这一天,电真到庙中去,看一看兄长的病体如何,便出了庄来到家庙门,上前打门。仆人开门一看,说道:“原来是二员外来啦。”电真说:“我大哥的病体如何?”家人说:“大员外爷的病仍然不见大好。”电真说:“好吧。那你去给我回一声去,就说我来啦。”说着两个人往里走。那仆人先进去问道:“大员外爷,我们二员外来看您来啦。”说话之间,电真也进到中,上前见过礼。

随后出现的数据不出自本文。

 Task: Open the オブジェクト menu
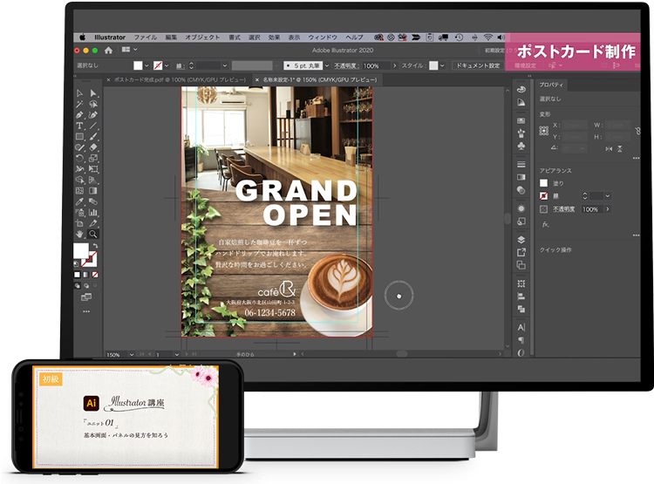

蓝旺问道:“二弟呀,你不在家中,来此何事?”电真说:“弟在家中,放心不下,特来望看兄长。”厉蓝旺说:“二弟,你在庄中得罪了恶淫贼,你应当在家守候。倘若他们到了家中,做出事来,以我弟兄的名姓要紧,那得把我急死。你快回去,暂时不必前来。如有甚么事,我派人到家中去找你。”电真说:“是,是。”弟兄又谈了几句闲话,电真告辞出庙。回到自己门首,一叫门。仆人电海,出来开门:“二员外爷,您回来啦。方才有人给您送来一张柬帖。”电真说:“是那里来的?”电海说:“是从黄沙滩万佛寺。”电真一听,心中一动,忙问柬帖在那里。电海说:“已交与我家主母。”电真急忙来到书房,正见王氏向书架上去放。电真说道:“你收甚么呢?”王氏说:“现有你的朋友给你来了一个柬帖。”说着送了过来。电真接过一看,上面写得是:“电二爷维环,见字知悉。小僧住黄沙滩万佛寺,上智下深,别号人称赛朱平。今特斗胆约请阁下,前来庙中一叙。倘若提刀避箭,怕死贪生,不敢前来,那时请在家中候等。我将佛事办完,率领小徒,一齐到门致谢。别言不叙,小僧智深合十。”电真看完,不由大怒,眉毛梢就搅起来啦,遂说道:“夫人。从今以后,家庙的恩兄,若是打听我的时候,就说我在后面练功夫,受了凉,染病不起,等我病体全愈,再到庙中。你到后面将电龙带了来。”王氏答应,去到后面,便将电龙叫了出来。此时他已年长十一,知道一切。母子到了书房,电真说:“龙儿。”电龙说:“爹爹。”电真说:“我儿已然十一岁了。我教给你几句话,你可能记住?”电龙说:“爹爹,我记的住。”电真道:“我上金家堡,去望看宾朋。倘若我走了之后,你伯父派人将你带到庙中,问你之时,你千万不要说出真情实话。就说我在宅后练习武功,出了一身透汗,受了山风卧床不起,不准说我出外瞧看朋友。你母子倘若与我走了风声,夫人,你可别说我给你个没脸。龙儿,你可小心你的狗腿。”王氏连说:“是,是。”电真说:“你母子后边去吧。”王氏一听,连忙带电龙回到后面。王氏说道:“我儿呀,方才那柬帖乃是黄沙滩万佛寺,僧人智深来的。他一见生了气,恐怕这内中有别情。他性如烈火,我不敢劝说于他,只有庙中你那伯父,他倒是可以解劝你爹,他弟兄脾胄相投。你可切记这必有事。”电龙说:“娘呀,那么我爹为甚么说上金家堡呢?”王氏说:“他恐怕你知道详情。据我想,这一定是有僧人约他前去。你我母子知道此事,也就是了,千万别给他走漏风声。”电龙答应。按下他们母子不表。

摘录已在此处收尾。